Hundreds of heavy-duty bags of debris, collected in 2013 and 2014 and stockpiled at a storage site in Kodiak, also will be shipped out. The barge is scheduled to arrive in Kodiak by Thursday, before setting off on a roughly one-month venture.
 
The scope of the project, a year in the making, is virtually unheard of in Alaska. It was spurred, in part, by the mass of material that's washed ashore — things like buoys, fishing lines, plastics and fuel drums — and the high cost of shuttling small boatloads of debris from remote sites to port.
 
The Anchorage landfill also began requiring that fishing nets and lines — common debris items — to be chopped up.
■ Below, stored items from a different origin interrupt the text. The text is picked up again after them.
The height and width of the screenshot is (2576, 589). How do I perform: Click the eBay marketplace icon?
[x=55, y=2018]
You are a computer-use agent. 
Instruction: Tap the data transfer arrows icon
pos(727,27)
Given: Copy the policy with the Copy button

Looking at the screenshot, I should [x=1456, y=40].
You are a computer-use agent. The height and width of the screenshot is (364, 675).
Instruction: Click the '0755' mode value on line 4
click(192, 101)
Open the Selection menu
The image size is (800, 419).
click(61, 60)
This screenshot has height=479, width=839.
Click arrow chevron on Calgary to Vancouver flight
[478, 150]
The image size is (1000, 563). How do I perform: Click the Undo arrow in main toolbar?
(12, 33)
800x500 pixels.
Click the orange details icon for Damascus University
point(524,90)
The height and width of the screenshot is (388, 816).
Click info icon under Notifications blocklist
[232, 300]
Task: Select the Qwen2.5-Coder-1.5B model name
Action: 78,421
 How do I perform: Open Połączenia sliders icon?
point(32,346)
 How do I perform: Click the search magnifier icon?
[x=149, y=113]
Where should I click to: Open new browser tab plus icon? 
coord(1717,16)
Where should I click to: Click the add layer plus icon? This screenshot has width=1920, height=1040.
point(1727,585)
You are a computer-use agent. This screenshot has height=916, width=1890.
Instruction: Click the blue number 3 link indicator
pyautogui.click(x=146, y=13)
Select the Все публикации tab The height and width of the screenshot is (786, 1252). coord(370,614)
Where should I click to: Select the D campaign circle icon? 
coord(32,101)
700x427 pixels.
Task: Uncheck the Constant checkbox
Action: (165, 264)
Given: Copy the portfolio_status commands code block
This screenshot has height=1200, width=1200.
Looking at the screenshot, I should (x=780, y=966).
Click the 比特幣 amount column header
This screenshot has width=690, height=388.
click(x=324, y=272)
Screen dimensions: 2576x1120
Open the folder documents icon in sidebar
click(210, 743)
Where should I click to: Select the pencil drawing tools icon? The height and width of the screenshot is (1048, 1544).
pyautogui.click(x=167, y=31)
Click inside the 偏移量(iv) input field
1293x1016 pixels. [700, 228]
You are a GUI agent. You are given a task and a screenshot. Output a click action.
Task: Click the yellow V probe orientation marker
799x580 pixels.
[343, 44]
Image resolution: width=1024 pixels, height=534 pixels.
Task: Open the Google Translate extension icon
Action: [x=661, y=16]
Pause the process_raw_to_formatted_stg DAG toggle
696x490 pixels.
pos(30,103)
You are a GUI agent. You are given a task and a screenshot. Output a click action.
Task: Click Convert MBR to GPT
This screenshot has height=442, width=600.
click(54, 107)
The cost of the barge project is estimated at up to $1.3 million, with the state contributing $900,000 from its share of the $5 million that Japan provided for parts of the U.S. affected by tsunami debris. Crews in British Columbia will be able to add debris to the barge as it passes through, chipping in if they do. Delays due to weather could drive up costs.
 
The cost to operate the barge is $17,000 a day.
 
Many of the project sites are remote and rugged. Crews working at sites like Kayak and Montague islands in Prince William Sound, for example, get there by boat and sleep onboard. The need to keep moving down the shoreline as cleanup progresses, combined with terrain littered with boulders and logs, makes it tough to set up a camp. There's also the issue of bears.
 
While relatively few people visit these sites, it's important to clean them. Foam disintegrates which can seep into salmon streams or be ingested by birds. There's concern, too, with the impact of broken-down plastic on marine life.
 
What's not picked up can get swept back out.